__To do__:
Return every line below in which "computer" appears.

__Input__:
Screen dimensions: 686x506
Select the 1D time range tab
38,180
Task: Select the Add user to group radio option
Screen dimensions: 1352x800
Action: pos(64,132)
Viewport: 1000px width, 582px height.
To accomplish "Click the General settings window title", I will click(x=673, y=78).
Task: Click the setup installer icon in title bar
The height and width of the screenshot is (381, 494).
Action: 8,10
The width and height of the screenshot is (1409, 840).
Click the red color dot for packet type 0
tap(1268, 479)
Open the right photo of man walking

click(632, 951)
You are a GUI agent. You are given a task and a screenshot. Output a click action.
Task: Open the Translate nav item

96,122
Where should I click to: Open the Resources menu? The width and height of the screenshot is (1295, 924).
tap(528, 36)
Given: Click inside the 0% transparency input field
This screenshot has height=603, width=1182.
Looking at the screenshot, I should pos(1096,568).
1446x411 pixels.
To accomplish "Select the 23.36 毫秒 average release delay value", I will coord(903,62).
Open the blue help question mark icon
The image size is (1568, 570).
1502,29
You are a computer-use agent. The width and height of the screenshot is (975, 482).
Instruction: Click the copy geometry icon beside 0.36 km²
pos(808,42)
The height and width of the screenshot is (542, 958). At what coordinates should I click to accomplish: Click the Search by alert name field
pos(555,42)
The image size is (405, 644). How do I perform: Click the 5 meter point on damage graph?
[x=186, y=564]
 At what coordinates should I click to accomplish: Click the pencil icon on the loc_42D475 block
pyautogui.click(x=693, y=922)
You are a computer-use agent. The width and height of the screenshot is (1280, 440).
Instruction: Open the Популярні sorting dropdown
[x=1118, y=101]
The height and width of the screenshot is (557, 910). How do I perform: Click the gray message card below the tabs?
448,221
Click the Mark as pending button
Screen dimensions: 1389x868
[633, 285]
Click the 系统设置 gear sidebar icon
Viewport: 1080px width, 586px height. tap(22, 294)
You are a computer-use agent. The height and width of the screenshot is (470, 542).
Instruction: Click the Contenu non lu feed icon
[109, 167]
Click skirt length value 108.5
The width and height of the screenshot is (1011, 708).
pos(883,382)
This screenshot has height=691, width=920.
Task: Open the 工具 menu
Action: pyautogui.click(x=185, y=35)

__Solved problem__:
You are a computer-use agent. The width and height of the screenshot is (975, 482).
You are a computer-use agent. The width and height of the screenshot is (1280, 440).
You are a computer-use agent. The height and width of the screenshot is (470, 542).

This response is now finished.